RECORDS FOR THIS TASK Start Marker
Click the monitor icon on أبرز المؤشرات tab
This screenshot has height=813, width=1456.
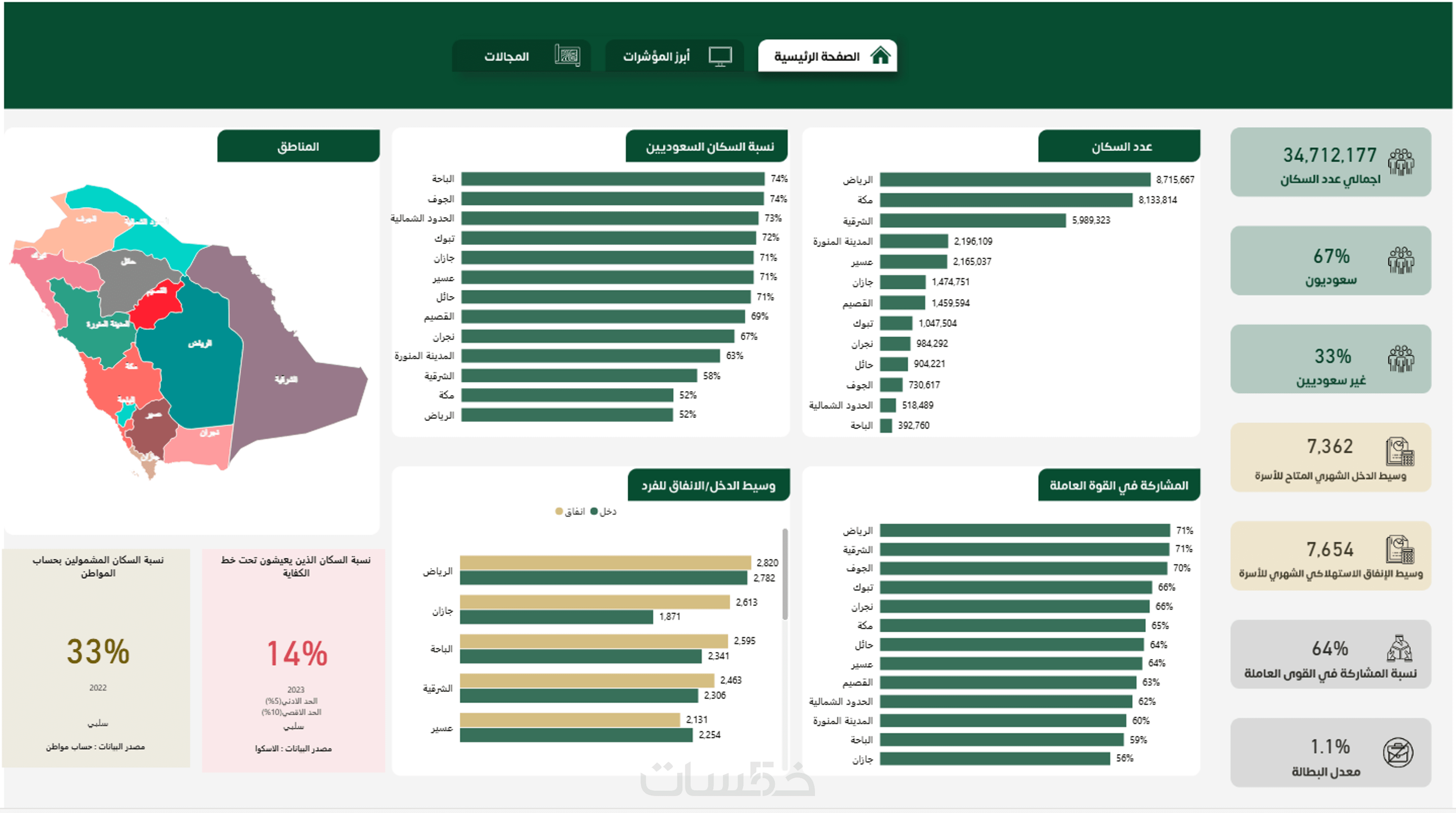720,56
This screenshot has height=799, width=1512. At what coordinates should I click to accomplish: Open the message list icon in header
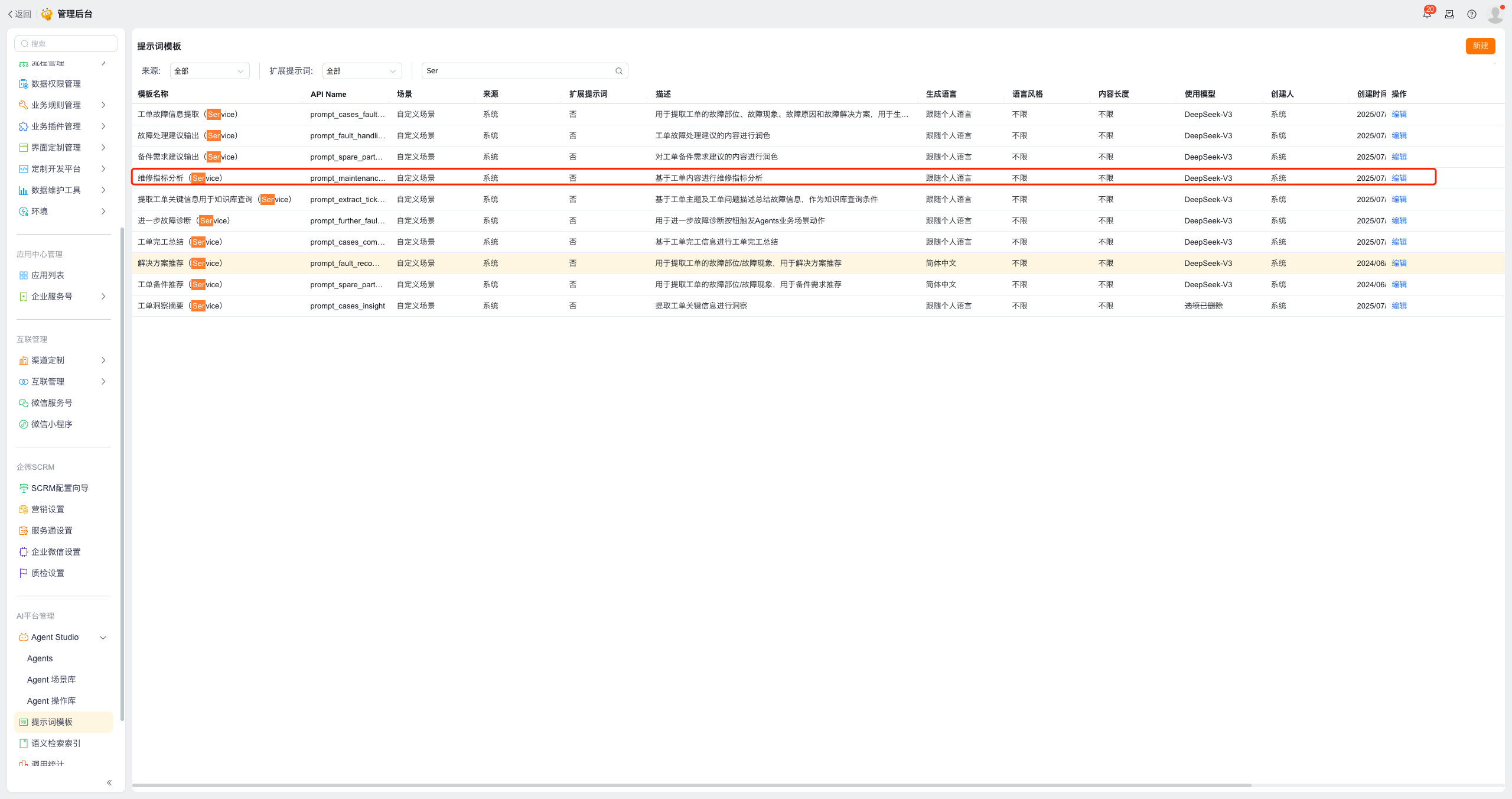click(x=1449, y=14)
RECORDS FOR THIS TASK End Marker
RECORDS FOR THIS TASK Start Marker
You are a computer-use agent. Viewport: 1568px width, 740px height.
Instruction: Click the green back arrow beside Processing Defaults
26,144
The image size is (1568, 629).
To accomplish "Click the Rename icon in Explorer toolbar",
RECORDS FOR THIS TASK End Marker
TASK ITEM
Copy the lines of the data above exactly as written, beginning with the line containing "You are a computer-use" and ending with the line containing "the Rename icon", and leave out all other lines.

ANSWER TO THE PROBLEM
You are a computer-use agent. Viewport: 1568px width, 740px height.
Instruction: Click the green back arrow beside Processing Defaults
26,144
The image size is (1568, 629).
To accomplish "Click the Rename icon in Explorer toolbar",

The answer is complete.